Dans son ouvrage My Country Africa,  la centrafricaine Andrée Blouin, qui fut la chargée de protocole de Lumumba et, aux dires de certains, également sa maîtresse, évoque la frustration de Pauline Opango, épouse du héros national, face à celle qui était devenue la secrétaire personnelle du premier ministre, à savoir Alphonsine Batamba Masuba, ex-miss Stanleyville 1956. Pauline Lumumba aurait observé la fascination que son époux vouait à cette femme que l’on disait très intelligente et aurait exigé qu’il lui offre également des études. Patrice aurait refusé, préférant voir en Pauline cette femme au foyer et cette épouse dévouée, pour qui, bien qu’elle fut moins éduquée, il vouait une admiration extrême. Et si ce refus entre en parfaite contradiction avec le discours émancipateur du premier ministre, d’aucuns ne comprendront son projet d’envoyer Alphonsine Batamba à Brazzaville pour y parfaire ses études à l’université, projet qui sera avorté à cause de son assassinat, alors que l’ex miss attendait famille.

 

Que penser de l’attitude de Lumumba? Le défenseur de la cause féminine africaine pensait-il que l’éducation ne devait pas forcément concerner toutes les femmes?

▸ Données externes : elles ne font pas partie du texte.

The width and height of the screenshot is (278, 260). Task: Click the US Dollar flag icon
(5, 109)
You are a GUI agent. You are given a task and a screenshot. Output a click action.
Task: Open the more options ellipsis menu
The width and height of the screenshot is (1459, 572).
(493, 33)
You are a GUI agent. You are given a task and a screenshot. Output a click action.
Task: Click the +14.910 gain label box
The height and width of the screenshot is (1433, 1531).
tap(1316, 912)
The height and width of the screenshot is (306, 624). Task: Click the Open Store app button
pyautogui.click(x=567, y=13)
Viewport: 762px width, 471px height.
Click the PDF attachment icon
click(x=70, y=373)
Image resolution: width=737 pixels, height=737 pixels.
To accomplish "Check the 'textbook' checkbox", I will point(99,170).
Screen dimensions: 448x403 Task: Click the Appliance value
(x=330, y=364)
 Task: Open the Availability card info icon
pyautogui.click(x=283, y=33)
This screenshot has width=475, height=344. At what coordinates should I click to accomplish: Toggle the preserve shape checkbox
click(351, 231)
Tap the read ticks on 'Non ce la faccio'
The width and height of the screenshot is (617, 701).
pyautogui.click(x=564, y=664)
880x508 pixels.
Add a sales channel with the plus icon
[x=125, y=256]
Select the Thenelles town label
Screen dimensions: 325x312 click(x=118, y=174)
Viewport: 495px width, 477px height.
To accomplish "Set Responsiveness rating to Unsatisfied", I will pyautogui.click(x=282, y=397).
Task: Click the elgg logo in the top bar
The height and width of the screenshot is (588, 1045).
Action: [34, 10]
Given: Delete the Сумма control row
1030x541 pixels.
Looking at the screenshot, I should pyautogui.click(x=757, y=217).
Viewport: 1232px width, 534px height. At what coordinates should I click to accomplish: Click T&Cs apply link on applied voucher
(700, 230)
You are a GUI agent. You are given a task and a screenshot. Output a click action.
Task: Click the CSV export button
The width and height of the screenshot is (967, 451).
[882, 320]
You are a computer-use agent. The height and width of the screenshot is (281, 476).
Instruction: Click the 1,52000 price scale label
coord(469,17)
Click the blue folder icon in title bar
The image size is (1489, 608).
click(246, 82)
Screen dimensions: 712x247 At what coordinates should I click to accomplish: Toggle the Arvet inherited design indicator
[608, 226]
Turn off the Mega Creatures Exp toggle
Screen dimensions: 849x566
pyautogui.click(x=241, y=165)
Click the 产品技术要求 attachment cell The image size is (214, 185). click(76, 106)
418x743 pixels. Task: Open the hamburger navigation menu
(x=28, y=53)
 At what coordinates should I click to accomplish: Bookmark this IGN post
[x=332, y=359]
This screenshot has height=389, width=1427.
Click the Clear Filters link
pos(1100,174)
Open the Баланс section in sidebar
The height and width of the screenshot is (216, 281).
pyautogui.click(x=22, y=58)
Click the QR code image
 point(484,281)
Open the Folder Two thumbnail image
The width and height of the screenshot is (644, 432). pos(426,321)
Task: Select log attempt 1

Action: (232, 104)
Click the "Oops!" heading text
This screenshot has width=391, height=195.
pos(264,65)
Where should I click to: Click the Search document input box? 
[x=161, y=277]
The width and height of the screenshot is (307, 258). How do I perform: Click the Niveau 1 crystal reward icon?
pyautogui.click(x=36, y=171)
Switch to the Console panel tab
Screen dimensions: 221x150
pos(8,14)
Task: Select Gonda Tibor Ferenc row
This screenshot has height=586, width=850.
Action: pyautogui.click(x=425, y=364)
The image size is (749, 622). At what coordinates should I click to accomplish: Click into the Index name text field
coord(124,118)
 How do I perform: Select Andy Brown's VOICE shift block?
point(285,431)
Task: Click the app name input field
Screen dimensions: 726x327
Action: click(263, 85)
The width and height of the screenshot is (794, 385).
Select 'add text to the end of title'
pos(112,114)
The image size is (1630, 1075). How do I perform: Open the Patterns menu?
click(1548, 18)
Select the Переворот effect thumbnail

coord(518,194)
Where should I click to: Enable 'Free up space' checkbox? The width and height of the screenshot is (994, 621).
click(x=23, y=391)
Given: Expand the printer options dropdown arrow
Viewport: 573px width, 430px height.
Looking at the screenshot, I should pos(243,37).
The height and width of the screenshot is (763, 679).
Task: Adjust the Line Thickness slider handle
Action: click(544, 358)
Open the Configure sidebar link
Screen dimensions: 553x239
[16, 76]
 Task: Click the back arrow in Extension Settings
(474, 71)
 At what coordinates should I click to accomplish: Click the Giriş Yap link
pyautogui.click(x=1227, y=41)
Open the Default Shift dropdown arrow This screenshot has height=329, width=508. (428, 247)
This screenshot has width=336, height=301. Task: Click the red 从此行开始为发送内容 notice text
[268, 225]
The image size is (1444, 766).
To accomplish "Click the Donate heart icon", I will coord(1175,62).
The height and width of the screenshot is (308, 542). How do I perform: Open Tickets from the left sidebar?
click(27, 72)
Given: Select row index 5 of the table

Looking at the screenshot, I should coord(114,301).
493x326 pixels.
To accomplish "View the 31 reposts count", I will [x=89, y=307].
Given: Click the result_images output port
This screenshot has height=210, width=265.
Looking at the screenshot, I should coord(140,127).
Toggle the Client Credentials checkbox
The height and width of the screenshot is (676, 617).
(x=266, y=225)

lum3Aussi, des sources déclarent que l’appartement du boulevard du 30 Juin, à Royal, où il avait installé Alphonsine, était devenu le lieu de rencontre des membres du MNC. Par ce choix, Lumumba aurait-il préféré préserver son foyer privé, havre de paix où Pauline régnait en épouse officielle? Et aurait-il choisi de faire du foyer d’Alphonsine, l’intellectuelle, un lieu d’effervescence, de va et vient constant et d’échange d’idées où la maîtresse de maison participait aux débats? L’une aurait-elle mieux compris ou géré le contexte de ces réunions, souvent imprévues, que l’autre? L’on ne saurait épiloguer de façon objective sur les choix de Lumumba. Néanmoins, nous constatons l’existence de ce qui ressemble à un dilemme entre la mise en pratique de ses idées progressistes dans la nouvelle société congolaise, et le maintien d’un rôle plus traditionnel pour sa propre femme. Le premier aspect concédait à la femme un rôle d’actrice au développement socio-économique et politique, en dehors du foyer familial, alors que le deuxième la préservait des contraintes professionnelles, lui permettant ainsi d’assurer, par son omniprésence à la maison, un équilibre familial.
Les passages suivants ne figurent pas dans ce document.